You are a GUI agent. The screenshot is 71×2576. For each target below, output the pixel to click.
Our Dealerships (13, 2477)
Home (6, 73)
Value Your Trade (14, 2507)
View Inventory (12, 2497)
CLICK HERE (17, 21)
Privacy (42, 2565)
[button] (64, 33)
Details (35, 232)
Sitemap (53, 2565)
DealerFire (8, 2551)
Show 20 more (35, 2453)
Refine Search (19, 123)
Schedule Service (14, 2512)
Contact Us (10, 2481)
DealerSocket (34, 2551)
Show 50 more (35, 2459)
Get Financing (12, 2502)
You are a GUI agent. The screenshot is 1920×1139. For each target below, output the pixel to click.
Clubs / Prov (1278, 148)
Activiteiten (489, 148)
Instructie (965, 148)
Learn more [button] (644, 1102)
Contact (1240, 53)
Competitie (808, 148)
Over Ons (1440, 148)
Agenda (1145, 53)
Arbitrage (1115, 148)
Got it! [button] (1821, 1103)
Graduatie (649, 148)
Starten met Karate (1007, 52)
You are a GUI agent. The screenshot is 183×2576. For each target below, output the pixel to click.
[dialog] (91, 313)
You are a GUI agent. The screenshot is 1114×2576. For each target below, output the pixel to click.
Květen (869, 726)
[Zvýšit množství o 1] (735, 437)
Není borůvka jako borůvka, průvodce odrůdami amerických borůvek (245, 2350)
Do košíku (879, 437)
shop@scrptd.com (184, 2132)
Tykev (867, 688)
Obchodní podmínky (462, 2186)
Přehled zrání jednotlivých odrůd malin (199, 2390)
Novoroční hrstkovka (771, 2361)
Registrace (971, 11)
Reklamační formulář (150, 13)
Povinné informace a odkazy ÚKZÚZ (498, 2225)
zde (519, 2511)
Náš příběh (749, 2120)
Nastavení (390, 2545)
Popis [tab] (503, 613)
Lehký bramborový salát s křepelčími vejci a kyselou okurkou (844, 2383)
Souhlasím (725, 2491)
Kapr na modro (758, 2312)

——————————

- **Work instruction**:
Your answer must be the lines from the one with "zde (519, 2511)" through the last line of the data, repeated exactly and with nothing else.

- **Answer below**:
zde (519, 2511)
Náš příběh (749, 2120)
Nastavení (390, 2545)
Popis [tab] (503, 613)
Lehký bramborový salát s křepelčími vejci a kyselou okurkou (844, 2383)
Souhlasím (725, 2491)
Kapr na modro (758, 2312)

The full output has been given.